Check each line of the entries. Copy the ones that contain the string "sidebar".

● **Provided data**:

□ □ □ □

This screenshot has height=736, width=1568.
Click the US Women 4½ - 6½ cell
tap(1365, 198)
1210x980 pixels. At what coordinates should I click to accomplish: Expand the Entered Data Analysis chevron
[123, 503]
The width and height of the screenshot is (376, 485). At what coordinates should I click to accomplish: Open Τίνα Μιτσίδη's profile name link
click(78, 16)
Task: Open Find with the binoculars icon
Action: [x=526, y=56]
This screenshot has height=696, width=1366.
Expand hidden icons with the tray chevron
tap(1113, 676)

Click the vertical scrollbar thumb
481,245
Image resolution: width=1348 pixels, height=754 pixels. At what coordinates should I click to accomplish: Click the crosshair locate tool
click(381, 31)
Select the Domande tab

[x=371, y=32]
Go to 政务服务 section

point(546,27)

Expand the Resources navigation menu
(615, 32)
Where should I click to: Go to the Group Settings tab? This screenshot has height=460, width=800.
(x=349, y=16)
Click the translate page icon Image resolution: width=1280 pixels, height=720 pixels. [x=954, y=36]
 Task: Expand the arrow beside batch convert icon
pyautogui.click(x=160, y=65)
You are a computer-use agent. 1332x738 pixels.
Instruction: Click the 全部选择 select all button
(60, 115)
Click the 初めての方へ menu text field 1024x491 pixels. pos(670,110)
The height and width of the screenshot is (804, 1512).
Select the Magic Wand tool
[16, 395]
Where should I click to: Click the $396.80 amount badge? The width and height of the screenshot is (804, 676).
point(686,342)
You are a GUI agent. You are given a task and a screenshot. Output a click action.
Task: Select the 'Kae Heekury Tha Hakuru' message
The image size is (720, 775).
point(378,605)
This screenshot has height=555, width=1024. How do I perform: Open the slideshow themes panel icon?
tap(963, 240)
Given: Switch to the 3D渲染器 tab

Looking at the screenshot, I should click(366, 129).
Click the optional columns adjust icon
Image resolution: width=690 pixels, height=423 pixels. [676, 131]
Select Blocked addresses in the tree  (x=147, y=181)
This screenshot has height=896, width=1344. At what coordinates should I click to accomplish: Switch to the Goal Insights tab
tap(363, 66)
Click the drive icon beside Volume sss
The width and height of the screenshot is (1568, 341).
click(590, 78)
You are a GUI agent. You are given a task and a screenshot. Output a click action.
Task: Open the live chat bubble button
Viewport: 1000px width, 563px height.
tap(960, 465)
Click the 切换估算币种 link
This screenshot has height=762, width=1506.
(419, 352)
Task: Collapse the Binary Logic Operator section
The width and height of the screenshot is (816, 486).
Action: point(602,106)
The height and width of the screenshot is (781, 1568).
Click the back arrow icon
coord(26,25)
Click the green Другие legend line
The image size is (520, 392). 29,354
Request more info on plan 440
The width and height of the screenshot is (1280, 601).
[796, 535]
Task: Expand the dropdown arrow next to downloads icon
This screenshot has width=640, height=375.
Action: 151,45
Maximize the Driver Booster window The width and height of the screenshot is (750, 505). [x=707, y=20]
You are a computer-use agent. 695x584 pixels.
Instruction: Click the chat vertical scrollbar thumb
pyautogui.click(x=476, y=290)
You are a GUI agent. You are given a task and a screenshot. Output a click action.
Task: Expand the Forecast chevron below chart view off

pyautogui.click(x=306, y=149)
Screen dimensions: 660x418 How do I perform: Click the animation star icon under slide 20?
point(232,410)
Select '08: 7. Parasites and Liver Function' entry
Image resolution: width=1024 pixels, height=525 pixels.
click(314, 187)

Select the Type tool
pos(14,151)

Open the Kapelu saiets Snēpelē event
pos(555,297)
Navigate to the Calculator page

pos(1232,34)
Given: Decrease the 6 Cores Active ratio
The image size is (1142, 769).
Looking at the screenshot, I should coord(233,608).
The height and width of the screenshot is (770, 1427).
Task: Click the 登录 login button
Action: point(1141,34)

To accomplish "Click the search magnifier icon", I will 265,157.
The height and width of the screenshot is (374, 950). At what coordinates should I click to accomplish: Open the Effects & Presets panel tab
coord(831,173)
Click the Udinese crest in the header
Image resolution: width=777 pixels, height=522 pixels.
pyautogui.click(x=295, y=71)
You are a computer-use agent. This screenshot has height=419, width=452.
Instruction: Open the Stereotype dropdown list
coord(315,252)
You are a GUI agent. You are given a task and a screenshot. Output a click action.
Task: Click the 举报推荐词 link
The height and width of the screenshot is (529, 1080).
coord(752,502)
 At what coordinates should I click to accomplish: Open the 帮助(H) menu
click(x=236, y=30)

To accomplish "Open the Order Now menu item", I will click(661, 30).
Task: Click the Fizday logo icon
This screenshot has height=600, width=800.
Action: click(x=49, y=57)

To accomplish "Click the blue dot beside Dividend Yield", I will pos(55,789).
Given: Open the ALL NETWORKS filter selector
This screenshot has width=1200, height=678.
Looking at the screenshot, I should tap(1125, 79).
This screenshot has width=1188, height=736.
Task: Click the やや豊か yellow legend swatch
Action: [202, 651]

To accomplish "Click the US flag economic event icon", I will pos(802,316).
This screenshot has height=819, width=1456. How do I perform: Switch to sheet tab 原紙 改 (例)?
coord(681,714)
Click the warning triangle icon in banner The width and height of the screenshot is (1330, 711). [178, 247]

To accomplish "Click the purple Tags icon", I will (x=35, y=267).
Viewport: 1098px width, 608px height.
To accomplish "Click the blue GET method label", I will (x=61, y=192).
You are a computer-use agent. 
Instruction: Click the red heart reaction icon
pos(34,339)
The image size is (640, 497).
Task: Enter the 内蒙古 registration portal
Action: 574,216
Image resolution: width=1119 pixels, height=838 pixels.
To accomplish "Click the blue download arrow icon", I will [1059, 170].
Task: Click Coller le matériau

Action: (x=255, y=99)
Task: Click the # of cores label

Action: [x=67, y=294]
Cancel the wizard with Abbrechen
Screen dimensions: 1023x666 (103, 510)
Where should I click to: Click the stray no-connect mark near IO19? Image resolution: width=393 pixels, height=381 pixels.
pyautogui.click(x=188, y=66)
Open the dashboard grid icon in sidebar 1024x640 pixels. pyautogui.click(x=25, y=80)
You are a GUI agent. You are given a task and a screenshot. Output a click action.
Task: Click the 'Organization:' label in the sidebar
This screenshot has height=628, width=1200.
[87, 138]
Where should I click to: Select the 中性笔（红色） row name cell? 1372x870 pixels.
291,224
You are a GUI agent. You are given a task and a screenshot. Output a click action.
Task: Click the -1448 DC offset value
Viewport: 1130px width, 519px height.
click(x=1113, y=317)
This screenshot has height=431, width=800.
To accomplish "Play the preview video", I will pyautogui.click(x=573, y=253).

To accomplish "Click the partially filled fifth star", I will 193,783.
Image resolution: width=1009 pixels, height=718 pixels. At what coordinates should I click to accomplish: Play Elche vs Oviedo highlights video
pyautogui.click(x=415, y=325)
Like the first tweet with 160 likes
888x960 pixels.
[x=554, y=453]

□ □ □ □

● **Exercise solution**:
Open the dashboard grid icon in sidebar 1024x640 pixels. pyautogui.click(x=25, y=80)
Task: Click the 'Organization:' label in the sidebar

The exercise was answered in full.